In addition, PR sometimes occurs multiple times in succession. When a new PR occurs within 10 days after the ending phase, the previous PR is called MPR. This type of PR accounted for slightly over 30% of the total (61/195). One can see from Fig. 2c that there are two peaks with values exceeding 1 std; that is, after the minimum precipitation, there is a new convection development that reaches a certain intensity (more than 1 std). Similar to the IPR results, the convection related to MPR moves northward from the equator to SC; however, another developing convection propagates northward to SC and is strengthened to a comparable intensity relative to the previous PR (Figs. 3a–c). Thus, a new PR occurs shortly after the previous PR.

To understand the PR processes over SC, horizontal and vertical structures of the associated 10–30-day ISO are analyzed. Figures 4 and 5 show 850-hPa 10–30-day ISO vorticity and horizontal winds related to MPR and IPR, respectively. One can see from Figs. 4 and 5 that more significant anomalies of vorticity and wind appear in the suppressed, active, and ending phases (referred to as phase 1, phase 3, and phase 5) than in the developing and decaying phases (referred to as phase 2 and phase 4). For the MPR over SC, phase 3 is characterized by a strong positive vorticity and a cyclonic flow at lower level in SC, with a strong negative vorticity and a low-level anticyclonic flow to the southeast of SC (Fig. 4c). The wind and vorticity anomalies during phase 1 and phase 5 are almost the same pattern that is out of phase to those in phase 1 (Figs. 4a,c,e). Phase 2 and phase 4 are the transition periods of phase 1 to phase 3 and then to phase 5 (Figs. 4b,d). Since the ISO precipitation is so small, the associated anomalies are evidently weak in phase 2 and phase 4 (Figs. 4b,d), especially over SC. In the postending period (defined as 5 days after phase 5), the low-level vorticity and wind anomalies, with a greater strength, have a similar pattern to those in phase 2 (Figs. 4b,f). For the IPR over SC, the low-level wind and vorticity anomalies have similar patterns to those of MPR from phase 1 to phase 5, while the anomalies during the postending phase are weaker than those in phase 2 (Figs. 5b,f), which contrasts MPR. Additionally, the upper anomalies have almost the same patterns as those at the lower level, but with an opposite sign (figure not shown). This implies that the PR over SC is characterized by an obvious baroclinic structure.

Fig. 4.
Fig. 4.

Composite 850-hPa horizontal winds (vectors; m s−1) and vorticity (contours; s−1) based on different phases of MPR. Shading represents the 99% confidence level, and orange and green represent negative and positive anomalies, respectively. All variables are after 10–30-day filtering.

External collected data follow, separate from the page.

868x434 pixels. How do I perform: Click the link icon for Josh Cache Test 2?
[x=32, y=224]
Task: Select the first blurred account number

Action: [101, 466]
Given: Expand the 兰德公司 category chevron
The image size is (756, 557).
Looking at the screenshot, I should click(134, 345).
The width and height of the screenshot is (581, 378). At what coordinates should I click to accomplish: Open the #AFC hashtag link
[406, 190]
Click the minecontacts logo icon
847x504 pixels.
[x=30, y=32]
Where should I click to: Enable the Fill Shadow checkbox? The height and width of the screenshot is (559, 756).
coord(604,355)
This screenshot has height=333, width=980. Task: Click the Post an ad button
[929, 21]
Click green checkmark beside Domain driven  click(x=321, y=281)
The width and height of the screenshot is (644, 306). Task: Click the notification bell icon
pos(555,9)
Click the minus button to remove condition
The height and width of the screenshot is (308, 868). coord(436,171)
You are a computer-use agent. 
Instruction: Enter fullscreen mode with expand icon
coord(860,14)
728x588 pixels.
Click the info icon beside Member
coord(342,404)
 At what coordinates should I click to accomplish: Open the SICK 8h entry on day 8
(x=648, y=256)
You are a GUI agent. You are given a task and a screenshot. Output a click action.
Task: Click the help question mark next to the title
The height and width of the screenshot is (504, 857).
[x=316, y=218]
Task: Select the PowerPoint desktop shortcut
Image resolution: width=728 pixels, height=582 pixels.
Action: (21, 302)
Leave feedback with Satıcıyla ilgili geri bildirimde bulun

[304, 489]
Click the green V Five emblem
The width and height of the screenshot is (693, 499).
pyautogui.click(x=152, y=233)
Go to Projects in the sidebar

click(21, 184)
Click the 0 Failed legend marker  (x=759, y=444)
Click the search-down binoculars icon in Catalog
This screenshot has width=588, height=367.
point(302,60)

Citation: Journal of Climate 36, 9; 10.1175/JCLI-D-22-0715.1

Fig. 5.
Fig. 5.

As in Fig. 4, but for IPR.

Citation: Journal of Climate 36, 9; 10.1175/JCLI-D-22-0715.1

Figures 6 and 7 show the anomalous water vapor at the 925-hPa level based on different phases of MPR and IPR, respectively. A northwest–southeast-oriented wave train pattern is also reflected in the low-level moisture anomalies associated with MPR and IPR. Different from the circulation anomaly, there is an obvious positive moisture anomaly in SC in phase 2 of PR (Figs. 6b and 7b). Since low-level moisture plays a key role in convective instability over SC (Zheng et al. 2020), a positive anomaly of water vapor in phase 2 is favorable to the development of PR in phase 3. In addition, a significant positive anomaly of moisture appeared over SC during the postending period of MPR (Fig. 6f), favoring a new PR, while no significant moisture anomaly for IPR (Fig. 7f) to develop a new PR.

Fig. 6.
Fig. 6.

As in Fig. 4, but for 925-hPa moisture.

Citation: Journal of Climate 36, 9; 10.1175/JCLI-D-22-0715.1

Fig. 7.
Fig. 7.

As in Fig. 4, but for 925-hPa moisture in IPR.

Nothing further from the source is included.